Network Rail
The challenge
The Infrastructure division of Network Rail – the organisation charged with managing and maintaining the UK’s rail network, was handed the challenge of quadrupling project throughput from £300m to £1.2 billion over a three-year period.
This stretching target reflected; a rapidly growing rail market; significant extra investment in the rail network; the pressing need to ensure that the railway infrastructure was upgraded to meet the demands of growth.
The scale of the challenge was immense. It was clear that incremental changes were not going to be enough. A quick assessment showed that many projects were not being started on schedule, being poorly managed and taking far too long to be completed. Based on this the change programme was going to have to encompass process, behaviour, organisation, structure and, most important of all, the customer interface.
The result
The ‘flagship proposal’ that came out of an eight-week programme was to fast track the initial development phases of the process. What had historically taken up to nine months, at a cost to the customer of, typically, over £50,000, would, under the new proposed way of working, be completed in two weeks at a fixed price that was a fraction of the original.

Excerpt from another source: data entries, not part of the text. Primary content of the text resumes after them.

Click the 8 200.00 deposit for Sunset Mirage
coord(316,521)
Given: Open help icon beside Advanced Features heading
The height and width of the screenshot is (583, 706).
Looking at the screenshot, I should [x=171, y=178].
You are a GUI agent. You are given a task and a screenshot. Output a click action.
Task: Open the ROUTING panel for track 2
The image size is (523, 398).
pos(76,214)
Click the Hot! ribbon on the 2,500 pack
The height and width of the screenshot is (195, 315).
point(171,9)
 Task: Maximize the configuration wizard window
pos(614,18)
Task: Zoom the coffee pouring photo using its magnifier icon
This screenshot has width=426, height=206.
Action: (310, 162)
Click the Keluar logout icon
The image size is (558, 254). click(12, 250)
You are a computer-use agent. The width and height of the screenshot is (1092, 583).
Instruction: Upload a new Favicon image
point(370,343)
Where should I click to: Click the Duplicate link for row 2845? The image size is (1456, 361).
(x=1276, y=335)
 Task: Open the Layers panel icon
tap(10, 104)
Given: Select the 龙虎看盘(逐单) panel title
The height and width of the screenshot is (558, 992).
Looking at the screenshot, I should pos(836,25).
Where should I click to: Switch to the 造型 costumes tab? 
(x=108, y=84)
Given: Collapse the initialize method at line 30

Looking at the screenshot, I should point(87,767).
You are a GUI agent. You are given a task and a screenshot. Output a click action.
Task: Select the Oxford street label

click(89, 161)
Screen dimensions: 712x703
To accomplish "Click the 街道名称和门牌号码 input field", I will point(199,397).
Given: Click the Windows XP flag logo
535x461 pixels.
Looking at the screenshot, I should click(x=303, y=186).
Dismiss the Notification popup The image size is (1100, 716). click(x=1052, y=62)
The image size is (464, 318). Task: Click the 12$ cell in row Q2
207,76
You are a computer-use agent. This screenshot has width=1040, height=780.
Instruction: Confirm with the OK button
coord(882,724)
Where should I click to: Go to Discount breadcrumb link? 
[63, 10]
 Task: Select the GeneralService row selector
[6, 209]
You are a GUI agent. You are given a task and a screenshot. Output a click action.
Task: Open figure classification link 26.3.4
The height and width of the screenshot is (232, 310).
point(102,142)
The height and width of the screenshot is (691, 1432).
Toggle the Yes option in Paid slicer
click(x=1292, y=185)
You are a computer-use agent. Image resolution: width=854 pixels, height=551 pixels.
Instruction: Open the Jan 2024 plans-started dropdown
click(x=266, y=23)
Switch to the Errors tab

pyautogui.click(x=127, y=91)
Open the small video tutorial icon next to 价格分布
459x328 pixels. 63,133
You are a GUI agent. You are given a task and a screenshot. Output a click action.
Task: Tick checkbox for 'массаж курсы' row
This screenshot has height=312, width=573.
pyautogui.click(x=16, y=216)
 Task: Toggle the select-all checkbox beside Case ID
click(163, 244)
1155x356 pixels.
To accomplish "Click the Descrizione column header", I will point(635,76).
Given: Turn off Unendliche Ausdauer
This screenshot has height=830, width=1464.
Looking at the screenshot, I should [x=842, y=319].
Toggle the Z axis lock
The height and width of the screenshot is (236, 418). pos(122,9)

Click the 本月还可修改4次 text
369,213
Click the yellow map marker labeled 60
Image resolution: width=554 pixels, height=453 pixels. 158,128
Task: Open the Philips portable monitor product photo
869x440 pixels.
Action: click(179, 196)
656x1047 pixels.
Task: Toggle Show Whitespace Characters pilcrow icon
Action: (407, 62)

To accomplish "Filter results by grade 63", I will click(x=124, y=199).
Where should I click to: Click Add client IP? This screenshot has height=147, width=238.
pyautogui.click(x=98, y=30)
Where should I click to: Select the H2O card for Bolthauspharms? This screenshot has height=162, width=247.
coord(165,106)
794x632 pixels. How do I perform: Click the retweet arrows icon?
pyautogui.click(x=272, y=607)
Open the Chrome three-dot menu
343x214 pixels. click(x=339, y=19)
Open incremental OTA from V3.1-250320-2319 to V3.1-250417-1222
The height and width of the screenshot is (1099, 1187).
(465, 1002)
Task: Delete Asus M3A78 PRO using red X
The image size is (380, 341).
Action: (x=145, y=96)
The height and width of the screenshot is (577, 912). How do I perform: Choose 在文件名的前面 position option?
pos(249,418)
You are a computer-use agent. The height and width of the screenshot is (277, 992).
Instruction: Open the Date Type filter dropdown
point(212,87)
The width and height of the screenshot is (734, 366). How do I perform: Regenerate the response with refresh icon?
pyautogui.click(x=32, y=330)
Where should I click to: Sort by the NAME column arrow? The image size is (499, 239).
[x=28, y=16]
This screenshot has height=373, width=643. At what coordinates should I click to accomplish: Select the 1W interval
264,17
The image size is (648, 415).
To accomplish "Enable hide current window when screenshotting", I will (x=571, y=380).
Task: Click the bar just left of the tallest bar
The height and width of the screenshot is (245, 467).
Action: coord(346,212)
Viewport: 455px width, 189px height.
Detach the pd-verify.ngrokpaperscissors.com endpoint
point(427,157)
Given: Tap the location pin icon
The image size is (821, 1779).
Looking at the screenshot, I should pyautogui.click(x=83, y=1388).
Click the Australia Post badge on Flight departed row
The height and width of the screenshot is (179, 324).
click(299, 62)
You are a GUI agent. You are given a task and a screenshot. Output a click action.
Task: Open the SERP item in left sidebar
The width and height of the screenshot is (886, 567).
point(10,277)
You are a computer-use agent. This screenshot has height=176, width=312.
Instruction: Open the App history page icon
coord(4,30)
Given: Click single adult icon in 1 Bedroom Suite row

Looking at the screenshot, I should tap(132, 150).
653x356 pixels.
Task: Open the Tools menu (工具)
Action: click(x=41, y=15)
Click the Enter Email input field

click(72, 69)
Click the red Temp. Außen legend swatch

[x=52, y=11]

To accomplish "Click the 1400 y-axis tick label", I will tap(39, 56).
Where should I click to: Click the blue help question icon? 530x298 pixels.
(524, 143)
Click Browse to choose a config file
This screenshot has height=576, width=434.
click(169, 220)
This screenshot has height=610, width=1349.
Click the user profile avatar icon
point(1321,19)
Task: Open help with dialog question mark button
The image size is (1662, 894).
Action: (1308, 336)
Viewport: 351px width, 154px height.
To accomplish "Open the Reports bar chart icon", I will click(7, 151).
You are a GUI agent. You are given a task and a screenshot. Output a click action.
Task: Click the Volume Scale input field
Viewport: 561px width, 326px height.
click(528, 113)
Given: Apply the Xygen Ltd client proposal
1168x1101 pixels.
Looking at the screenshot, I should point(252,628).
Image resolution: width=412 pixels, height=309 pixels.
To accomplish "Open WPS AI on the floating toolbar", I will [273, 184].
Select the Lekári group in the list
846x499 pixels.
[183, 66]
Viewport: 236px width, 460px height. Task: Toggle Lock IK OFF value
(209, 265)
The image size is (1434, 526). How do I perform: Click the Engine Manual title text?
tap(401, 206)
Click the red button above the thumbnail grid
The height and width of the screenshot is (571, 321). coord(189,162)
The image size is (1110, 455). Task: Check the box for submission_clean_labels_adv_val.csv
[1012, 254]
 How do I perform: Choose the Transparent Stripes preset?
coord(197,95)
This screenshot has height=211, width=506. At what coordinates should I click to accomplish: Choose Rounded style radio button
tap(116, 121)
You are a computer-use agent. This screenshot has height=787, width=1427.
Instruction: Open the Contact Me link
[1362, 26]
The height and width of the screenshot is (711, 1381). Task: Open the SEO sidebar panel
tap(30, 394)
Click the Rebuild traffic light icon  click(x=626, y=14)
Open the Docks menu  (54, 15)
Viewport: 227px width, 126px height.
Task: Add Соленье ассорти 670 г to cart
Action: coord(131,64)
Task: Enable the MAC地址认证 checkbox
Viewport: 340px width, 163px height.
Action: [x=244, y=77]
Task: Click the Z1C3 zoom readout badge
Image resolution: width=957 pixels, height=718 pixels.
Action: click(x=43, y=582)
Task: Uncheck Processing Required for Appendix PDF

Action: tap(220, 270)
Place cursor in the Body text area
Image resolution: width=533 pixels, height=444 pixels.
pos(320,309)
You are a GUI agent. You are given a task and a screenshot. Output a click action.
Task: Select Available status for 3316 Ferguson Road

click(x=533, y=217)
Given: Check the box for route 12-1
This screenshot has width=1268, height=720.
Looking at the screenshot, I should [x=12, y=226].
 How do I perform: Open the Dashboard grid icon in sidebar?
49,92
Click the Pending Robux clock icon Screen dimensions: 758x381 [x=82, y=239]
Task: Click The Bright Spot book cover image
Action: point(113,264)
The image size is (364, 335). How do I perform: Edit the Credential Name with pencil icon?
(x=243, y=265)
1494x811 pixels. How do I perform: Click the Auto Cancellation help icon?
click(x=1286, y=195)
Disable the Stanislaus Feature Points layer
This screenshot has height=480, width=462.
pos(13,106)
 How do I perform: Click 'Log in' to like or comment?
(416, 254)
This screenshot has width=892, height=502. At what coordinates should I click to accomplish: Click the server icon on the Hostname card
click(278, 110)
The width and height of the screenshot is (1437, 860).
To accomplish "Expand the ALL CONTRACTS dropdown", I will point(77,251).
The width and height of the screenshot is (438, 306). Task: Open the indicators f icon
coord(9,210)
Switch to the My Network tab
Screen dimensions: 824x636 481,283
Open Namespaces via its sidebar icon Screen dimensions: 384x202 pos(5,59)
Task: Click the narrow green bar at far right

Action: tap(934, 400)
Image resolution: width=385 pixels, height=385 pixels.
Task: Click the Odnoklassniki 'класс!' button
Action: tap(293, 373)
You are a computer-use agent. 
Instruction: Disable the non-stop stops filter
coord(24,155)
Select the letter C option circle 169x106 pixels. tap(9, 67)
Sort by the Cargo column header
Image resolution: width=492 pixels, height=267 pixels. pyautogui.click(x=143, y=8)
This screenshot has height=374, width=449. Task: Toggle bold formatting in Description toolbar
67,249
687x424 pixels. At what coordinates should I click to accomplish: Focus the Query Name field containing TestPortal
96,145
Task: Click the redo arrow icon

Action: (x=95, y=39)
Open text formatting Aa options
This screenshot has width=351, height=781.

The outcome for the business has been:
- On average, saving 50% of costs and a substantial reduction in the time taken to deliver the initial project proposals
- Cost savings of approximately £25,000 per project – important in an environment where there were 900 projects on the books and 6 new projects per week
- Projects being launched earlier due to greater certainty around resource planning
- Customers being able to get a project proposal, a quote and plan, for a fixed fee, in just two weeks.
What made it successful
We created a set of Fast Track teams. These teams are given two weeks, against very clear specifications, to gather the data necessary to produce the project proposal and plan. The approach was successfully piloted for two months and then rolled out across the business. Success was down to:
- Focus – We were able to run an intensive eightweek programme with a dedicated group of staff members. The expectations of senior stakeholders were high. Commitment of this resource was a huge signal to the organisation
- Innovation – We used the Ignite Innovation and Change approach that is designed to deliver breakthroughs for clients. The approach was flexibly deployed to engage the team in delivering against this challenge. We encouraged the Infrastructure division to think laterally rather than silo by silo, injecting a wide range of insights to stimulate creative approaches to achieving seemingly impossible outcomes.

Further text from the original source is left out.